Considering each branch can itself be split into two other branches which can themselves be split furthre and so on, this is a very tough design to implement.

Blindly assuming a function is not differentiable simply because it has a conditional is not acceptable. The last example above is an example of this.

The second reason is that if such a complete handling of cut points were implemented, it would have a very bad impact on performance. The number of conditionals evaluations would be doubled (adding an equality test to the existing inequality ones). In addition, when branching points are encountered, the complete computation would be performed on both branches. Given that physical models often only have a few specific cut points that repeat throughout the code (0 being by far the most important one for many functions), and that conditional constructs may appear inside loops that may iterate hundreds or thousands of times, it is clear than the computation can be put to an halt by such thorough branches explorations.
The third reason is simply that the pure mathematical compliance is not always desired.

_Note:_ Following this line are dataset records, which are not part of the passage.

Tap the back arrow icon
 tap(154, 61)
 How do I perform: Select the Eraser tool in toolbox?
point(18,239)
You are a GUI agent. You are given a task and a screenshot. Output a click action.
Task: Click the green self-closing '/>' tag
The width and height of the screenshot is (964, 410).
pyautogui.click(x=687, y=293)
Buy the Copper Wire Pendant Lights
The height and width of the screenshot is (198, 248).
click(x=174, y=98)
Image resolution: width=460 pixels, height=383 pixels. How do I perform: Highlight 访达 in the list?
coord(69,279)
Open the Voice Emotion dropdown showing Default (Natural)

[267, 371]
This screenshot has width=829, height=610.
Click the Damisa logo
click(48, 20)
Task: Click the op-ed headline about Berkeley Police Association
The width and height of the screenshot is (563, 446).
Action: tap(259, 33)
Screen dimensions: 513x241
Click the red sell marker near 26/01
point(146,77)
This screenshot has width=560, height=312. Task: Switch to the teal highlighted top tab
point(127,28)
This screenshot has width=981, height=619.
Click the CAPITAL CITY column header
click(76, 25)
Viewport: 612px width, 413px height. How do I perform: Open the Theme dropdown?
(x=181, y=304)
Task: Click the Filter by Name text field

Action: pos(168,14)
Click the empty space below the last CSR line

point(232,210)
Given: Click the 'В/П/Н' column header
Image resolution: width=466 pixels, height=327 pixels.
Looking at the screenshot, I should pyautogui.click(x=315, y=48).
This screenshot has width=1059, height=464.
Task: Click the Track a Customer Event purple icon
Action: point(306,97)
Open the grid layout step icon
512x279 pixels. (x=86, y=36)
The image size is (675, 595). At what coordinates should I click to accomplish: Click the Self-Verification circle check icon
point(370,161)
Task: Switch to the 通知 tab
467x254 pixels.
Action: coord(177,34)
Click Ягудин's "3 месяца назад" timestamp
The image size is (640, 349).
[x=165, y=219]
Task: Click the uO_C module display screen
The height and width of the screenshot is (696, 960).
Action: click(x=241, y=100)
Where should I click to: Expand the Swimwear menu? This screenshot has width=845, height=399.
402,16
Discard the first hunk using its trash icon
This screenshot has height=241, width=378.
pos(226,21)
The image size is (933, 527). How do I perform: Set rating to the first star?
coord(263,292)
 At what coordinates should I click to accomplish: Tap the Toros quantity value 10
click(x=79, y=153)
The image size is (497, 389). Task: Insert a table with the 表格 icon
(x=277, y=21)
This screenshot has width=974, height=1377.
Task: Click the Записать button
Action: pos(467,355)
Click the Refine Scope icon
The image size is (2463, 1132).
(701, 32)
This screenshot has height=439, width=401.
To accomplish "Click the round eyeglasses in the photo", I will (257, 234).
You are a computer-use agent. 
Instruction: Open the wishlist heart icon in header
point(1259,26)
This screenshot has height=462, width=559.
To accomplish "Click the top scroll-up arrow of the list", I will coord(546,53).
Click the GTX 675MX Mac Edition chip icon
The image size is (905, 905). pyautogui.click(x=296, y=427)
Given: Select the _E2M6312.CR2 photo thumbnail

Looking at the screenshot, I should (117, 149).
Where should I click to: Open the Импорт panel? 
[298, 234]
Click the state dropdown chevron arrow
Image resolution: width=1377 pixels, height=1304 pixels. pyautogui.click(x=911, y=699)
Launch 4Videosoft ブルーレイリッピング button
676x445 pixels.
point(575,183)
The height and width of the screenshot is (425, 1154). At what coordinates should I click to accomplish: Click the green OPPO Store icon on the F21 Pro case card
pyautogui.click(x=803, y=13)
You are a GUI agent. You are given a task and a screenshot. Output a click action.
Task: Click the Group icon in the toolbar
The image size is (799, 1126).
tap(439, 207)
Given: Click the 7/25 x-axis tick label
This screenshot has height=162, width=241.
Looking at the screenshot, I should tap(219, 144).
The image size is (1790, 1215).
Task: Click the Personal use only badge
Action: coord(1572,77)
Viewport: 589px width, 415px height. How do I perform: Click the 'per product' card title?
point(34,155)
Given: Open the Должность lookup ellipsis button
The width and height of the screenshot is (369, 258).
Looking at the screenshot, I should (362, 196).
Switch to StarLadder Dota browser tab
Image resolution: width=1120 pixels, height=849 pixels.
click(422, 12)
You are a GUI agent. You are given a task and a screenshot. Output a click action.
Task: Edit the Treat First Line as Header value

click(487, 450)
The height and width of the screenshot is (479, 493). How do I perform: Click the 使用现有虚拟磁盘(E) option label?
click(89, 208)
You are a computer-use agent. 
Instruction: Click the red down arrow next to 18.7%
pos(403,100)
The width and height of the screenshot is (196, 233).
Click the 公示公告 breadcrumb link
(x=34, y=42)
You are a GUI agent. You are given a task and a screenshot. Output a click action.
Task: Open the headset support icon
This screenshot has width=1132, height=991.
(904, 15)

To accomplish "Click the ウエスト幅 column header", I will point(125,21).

An important family of singularities corresponds to domains boundaries: on one side the computation can be done and on the other side it cannot, either due to mathematical problems (square roots, logarithms, arc sines ...) or physical problems (collision, null pressure, phase change ...). In these cases, there is only one branch that leads to a result, the other one leading to an error. If the computation can be realized on the cut point itself, what we really want is to have a derivative that is consistent with the side from which we come and where the computation can be done. In other words, we want either the left or the right derivative and we want to completely ignore the other side of the fence.

This case is especially important in constrained optimization problems. For such problems, it is proven that the optimum is located either at a point where all derivatives are null or exactly at the boundary. In order to handle these cases which are quite common, we need to be able to compute derivatives at branching points and to be consistent with the side where computation is feasible.